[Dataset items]
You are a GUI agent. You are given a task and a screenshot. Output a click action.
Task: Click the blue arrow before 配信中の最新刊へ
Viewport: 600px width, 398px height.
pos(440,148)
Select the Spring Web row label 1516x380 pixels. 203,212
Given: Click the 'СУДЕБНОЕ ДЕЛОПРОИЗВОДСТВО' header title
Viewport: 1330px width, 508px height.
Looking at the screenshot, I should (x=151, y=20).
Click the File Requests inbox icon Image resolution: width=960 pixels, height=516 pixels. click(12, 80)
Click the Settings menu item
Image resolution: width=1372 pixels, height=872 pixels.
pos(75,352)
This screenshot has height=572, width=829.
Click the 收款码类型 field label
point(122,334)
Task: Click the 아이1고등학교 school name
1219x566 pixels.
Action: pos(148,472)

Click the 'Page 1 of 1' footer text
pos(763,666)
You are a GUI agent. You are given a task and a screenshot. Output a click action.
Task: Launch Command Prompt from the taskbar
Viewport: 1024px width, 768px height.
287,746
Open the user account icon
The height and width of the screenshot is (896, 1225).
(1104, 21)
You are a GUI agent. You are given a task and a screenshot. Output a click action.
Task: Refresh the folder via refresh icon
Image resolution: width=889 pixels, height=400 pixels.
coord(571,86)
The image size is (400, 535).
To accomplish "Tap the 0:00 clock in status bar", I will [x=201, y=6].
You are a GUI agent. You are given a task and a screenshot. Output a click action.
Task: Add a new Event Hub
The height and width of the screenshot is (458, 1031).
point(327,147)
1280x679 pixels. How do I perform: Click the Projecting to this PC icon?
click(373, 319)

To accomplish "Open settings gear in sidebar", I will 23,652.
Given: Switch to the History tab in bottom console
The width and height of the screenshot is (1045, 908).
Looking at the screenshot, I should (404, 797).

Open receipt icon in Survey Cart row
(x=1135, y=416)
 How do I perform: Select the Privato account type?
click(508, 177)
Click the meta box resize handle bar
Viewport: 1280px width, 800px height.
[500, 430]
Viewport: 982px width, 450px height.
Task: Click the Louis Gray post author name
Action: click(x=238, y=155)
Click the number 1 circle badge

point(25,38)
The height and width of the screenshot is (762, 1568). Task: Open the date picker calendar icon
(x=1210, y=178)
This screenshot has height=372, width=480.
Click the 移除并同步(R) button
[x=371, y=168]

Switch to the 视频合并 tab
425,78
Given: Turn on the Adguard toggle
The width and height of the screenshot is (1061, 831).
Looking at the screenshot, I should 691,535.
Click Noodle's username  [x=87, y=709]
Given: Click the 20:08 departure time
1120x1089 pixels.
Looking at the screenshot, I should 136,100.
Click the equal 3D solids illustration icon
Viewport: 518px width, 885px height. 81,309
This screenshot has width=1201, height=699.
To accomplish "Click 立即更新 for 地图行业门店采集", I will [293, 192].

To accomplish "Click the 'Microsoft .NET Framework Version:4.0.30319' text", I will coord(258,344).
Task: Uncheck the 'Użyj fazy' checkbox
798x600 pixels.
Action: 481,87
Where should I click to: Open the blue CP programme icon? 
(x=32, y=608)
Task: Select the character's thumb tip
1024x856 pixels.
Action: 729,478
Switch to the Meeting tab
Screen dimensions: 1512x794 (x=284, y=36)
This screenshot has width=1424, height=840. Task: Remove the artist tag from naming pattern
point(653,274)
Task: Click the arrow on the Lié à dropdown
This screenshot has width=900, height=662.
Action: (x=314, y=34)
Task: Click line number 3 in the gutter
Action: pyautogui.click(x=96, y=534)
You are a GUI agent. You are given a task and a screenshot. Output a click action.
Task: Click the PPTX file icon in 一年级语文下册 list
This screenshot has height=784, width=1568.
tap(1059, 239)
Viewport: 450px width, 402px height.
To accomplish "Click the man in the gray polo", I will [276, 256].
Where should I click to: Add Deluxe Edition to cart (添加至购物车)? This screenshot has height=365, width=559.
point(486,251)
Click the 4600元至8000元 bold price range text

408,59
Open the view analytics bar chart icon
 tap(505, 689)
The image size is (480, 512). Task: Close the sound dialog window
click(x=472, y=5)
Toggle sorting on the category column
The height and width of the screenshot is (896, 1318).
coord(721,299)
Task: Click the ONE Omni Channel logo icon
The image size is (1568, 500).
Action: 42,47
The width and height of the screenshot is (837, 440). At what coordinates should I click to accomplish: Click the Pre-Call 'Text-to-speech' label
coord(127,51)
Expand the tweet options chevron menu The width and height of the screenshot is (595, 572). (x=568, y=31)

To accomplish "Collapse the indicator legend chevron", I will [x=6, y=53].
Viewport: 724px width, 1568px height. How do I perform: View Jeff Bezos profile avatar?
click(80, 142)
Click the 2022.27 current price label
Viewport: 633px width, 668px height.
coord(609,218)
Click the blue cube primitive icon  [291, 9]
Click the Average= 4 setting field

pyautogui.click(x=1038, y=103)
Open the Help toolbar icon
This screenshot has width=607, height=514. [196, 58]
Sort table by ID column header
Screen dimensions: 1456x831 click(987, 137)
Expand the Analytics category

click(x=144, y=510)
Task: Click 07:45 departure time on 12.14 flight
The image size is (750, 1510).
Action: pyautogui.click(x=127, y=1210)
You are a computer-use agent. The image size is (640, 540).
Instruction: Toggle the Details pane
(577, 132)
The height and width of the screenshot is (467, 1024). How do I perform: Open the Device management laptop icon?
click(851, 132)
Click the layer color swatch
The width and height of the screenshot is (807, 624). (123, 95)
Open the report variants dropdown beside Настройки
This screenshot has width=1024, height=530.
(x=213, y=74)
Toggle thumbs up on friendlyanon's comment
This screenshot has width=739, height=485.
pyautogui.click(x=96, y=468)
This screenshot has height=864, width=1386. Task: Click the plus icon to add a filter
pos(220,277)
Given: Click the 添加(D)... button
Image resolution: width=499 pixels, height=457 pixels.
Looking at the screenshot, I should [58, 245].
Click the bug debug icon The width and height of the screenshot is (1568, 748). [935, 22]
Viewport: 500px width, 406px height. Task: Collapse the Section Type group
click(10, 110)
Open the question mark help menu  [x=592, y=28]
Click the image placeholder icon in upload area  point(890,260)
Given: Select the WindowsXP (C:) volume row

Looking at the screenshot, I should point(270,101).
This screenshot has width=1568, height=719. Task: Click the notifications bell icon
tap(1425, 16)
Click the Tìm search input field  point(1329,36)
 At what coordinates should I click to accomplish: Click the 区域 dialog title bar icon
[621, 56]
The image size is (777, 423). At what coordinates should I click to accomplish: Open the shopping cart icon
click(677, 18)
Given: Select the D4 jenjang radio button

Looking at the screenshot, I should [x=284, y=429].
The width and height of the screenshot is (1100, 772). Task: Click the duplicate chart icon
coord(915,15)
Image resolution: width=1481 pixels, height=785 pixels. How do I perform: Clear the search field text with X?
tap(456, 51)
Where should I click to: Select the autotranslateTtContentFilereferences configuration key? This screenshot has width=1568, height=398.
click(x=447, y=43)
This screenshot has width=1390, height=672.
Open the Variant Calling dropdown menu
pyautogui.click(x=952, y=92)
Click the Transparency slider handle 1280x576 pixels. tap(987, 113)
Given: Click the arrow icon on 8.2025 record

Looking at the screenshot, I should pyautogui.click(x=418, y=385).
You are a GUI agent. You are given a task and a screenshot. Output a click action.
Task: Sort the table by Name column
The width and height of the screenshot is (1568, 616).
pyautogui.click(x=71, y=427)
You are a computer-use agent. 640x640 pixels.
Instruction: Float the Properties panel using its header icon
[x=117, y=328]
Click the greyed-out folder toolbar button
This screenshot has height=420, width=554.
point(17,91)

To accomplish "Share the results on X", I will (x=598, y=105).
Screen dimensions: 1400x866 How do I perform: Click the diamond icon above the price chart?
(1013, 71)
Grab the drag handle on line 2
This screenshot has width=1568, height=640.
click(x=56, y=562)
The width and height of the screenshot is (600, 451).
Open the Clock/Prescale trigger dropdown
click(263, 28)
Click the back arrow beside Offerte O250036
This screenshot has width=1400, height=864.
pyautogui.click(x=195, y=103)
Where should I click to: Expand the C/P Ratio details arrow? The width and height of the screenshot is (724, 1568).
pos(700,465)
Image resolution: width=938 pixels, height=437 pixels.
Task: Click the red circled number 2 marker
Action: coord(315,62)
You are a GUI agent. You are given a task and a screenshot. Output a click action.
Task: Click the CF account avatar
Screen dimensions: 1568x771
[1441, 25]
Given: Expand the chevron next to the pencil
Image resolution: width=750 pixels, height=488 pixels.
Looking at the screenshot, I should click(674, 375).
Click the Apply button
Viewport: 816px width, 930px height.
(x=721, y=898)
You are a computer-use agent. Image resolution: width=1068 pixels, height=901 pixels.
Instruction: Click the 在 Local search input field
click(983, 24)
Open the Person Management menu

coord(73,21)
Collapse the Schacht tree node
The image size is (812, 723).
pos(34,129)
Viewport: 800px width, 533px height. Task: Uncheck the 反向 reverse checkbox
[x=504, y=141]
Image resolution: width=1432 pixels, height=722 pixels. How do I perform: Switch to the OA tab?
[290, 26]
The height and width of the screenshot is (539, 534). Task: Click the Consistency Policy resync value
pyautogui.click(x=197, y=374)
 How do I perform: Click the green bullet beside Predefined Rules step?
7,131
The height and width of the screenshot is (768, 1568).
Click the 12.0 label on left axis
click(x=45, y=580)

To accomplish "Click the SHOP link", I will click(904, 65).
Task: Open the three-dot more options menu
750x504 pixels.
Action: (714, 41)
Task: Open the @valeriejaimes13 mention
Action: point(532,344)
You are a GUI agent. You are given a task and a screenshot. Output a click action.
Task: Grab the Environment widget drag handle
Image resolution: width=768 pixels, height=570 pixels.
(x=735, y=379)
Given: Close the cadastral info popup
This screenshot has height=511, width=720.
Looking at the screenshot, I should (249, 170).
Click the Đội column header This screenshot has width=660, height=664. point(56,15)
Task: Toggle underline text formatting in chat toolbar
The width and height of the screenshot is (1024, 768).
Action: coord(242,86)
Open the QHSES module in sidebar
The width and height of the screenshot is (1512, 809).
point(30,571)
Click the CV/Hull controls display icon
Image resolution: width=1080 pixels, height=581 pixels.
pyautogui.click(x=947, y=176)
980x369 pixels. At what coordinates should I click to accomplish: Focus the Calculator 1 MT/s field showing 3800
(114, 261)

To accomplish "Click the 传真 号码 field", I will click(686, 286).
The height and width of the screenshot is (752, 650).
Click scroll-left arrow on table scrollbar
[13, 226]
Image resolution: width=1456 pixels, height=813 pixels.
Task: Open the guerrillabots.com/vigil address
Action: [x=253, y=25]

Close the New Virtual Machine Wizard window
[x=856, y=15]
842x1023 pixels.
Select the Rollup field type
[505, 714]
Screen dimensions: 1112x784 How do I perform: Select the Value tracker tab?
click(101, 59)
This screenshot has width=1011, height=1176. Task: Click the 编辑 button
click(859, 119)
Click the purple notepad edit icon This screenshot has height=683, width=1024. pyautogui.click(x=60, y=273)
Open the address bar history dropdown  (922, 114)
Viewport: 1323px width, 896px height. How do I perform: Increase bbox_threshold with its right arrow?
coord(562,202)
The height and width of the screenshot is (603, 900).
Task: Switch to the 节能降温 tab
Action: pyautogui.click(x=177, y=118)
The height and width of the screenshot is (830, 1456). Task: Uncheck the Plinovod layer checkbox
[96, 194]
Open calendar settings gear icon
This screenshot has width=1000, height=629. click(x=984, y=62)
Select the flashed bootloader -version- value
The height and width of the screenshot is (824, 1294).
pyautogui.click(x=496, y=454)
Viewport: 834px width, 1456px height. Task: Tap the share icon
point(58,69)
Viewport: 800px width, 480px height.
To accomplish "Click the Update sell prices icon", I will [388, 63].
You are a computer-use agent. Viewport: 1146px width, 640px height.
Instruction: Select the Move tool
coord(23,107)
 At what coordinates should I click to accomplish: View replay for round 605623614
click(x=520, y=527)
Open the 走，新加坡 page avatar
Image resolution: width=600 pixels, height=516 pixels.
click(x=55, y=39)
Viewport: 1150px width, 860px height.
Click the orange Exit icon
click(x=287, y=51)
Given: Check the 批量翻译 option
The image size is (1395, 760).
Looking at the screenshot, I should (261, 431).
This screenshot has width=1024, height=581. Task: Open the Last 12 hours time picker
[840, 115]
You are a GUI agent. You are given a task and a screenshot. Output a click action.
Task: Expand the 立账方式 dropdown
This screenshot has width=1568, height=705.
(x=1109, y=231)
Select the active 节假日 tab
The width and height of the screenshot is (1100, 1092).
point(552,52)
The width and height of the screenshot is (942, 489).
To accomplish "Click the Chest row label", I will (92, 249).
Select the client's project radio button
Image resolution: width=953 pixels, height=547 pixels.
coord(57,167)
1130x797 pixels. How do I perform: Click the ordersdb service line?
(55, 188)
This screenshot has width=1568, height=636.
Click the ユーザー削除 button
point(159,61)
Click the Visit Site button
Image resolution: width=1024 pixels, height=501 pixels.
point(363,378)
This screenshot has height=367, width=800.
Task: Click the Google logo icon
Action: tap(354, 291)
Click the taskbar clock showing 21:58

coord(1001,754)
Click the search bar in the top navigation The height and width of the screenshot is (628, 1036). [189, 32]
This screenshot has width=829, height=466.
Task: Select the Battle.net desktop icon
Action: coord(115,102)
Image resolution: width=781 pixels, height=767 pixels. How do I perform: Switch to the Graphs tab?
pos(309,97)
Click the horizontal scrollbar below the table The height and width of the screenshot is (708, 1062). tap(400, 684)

** TASK TO CARRY OUT **
Reply with nothing but a number: how many lines of the entries above contain the string "computer"?

** RESPONSE TO THE EXERCISE **
4